From my blog...
So Bush admitted his strategery with respect to "terror" (that is: a "global war on terror") is a failure and that my position, and the Liberal and French and Democratic and so on position, was really the right way to go all along.
Then some terrorist guy releases a video where he says "Hah! You'll have to leave Iraq EVENTUALLY! And when you do? It's ours, motherfucker!" Not in those words, mind you, but something to that effect. Now Bush is back to saying we're at war and of course it's a war and war war war is the only way.
This flip-flop might seem confusing--"Just when the administration was starting to show signs of mental activity he freaks out?"--but let me give an analogy...
Back when i was in high school (a time growing frigteningly farther and farther away...) some of the people with "tough guy" personas would play a game they called "bloody knuckles". This game, for those who have never attended high school/who attended high school in regions where it was not popular, essentially involved a contest of wills where knuckles were struck repeatedly until one of the contestents surrendered. And yes, there was blood involved at times. That was really all there was too it: "I'm a tough guy and I'm tougher than any of you! If you think otherwise I'll make you cry like a little pussy!"
Now, in and of itself that's a fairly benign (though painful and kind of silly) ritual to prove your will. Lots of different cultures (even ones as desolate as high schools) have rituals about proving you can tolerate pain or whatnot. Heck, there's also this thing called "giving birth" that--although i don't know first-hand--i'm told hurts like nothing else.
But when it's a nation playing the game gets sick.

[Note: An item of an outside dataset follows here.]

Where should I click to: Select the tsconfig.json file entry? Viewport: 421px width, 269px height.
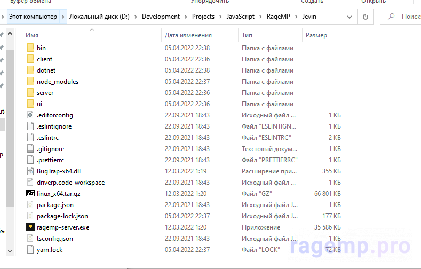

When Bush says "bring 'em on" on the flight deck of an aircraft carrier, when Bush shrugs his shoulders as terrorists and rebels swipe a couple hundred tons of high explosives out from under his nose and use them (presumably) to blow up American troops, when Bush gives political opponents or just random people the finger in what is supposed to be a casual manner but comes off as "endlessly rehearsed", when Bush asserts that--when highly trained terrorists and rebels start a civil war in Iraq--he meant to do that and it was his plan all along (the morally bankrupt "flypaper theory") he's saying "Look at me! I'm a tough guy! I can watch my troops die and not even flinch! I don't even give a shit!"
And his supporters say "Look what a tough guy he is! He won't give them an inch even though his knuckles are bleeding!"
But the reason he doesn't give a shit is because it isn't his knuckles that are bleeding.
He holds up other people's knuckles to get struck while he struts and smirks and sneers (and flips the bird) and people cheer. But when it's their turn to fill in for him they'll have a whole new perspective.
This is also where the right-wingers' dismissal of the Rove issue comes from: "Look at the President! He's such a badass he doesn't even FLINCH even though his knuckles are bleeding from Iraq! You think he'd be afraid to fire some stupid consultant? Hah! He'd have him executed and pull the trigger himself if any of it were true! But he doesn't give a shit about that and he doesn't give a shit you pussy dummycrats are crying about it either!"
Of course, when it was his turn to get bloody for the country--and for the people in power, just others now are getting bloody for him--he ran and hid in a place where nobody was liable to hit me and said "Hah! Just one of you try to do it! I'm ready for you motherfuckers--if you dare!" (No accent because, at this point, he had not yet adopted it!)
He's got nothing except power. No guts, no courage, nothing. He's a spineless, pampered aristocrat in the old style. He talks big but--like the much-vaunted Samurai of Japan, who were cut down by a bunch of well-trained peasants with sticks--he doesn't have any idea what the reality of the situation is. I think i say that--that Bush literally lives in a haze where nothing is real and there are no consequences--quite seriously, too. He's still playing bloody knuckles--this time with a toothless, rotting tyrant and ruthless terrorists on the other side--but when he shrugs as the bodies fall it's not because he's Just That Hardcore; rather: because he doesn't feel a thing.